I've been laughing nonstop.
Oct 11, 2019
Oct 8, 2019
ANNABELLE COMES HOME (2019)
The haunting and deeply questioned career of demonologists/paranormal investigators Ed and Lorraine Warren seemed like the very last thing that would lend to a cinematic shared universe, but after the two main Conjuring entries, an army of spinoffs has pervaded theaters since—all of them based on otherwise insignificant details from the series.

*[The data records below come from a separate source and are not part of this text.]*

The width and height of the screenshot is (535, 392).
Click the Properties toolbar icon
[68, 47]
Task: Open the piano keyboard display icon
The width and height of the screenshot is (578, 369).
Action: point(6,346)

After The Conjuring, Warner Bros. moved forward with Annabelle, directed by The Conjuring’s director of photography John R. Leonetti. It made for only a mediocre experience due to its weak script, weaker ending, and uninspired casting, although it managed a handful of creepy scenes. Following The Conjuring 2, Warner then announced two spinoffs: The Nun, based on the creepy visage of demon nun Valak (which was only ever a machination of in-film Lorraine Warren’s imagination) and The Crooked Man, which is dated for a 2020 release. (If you can’t wait, there’s a direct-to-video knock-off starring Michael Jai White!) Following that came Annabelle: Creation, the prequel to the prequel to The Conjuring, directed by Lights Out director David F. Sandberg. To say that it’s better than Annabelle would be an understatement. It was actually one of the most frightening films of the year. Following that came The Curse of La Llorona, which didn’t have squat to do with the series, minus a small part where a familiar character shows up to influence that connection. (It doesn’t work, but that doesn’t matter, as the film itself was very bland.) Now there’s Annabelle Comes Home, the third and purportedly final entry in this particular offshoot of the Conjuring series, which comes under the helm of longtime series screenwriter Gary Dauberman (IT: Chapter One; IT: Chapter Two) making his directorial debut.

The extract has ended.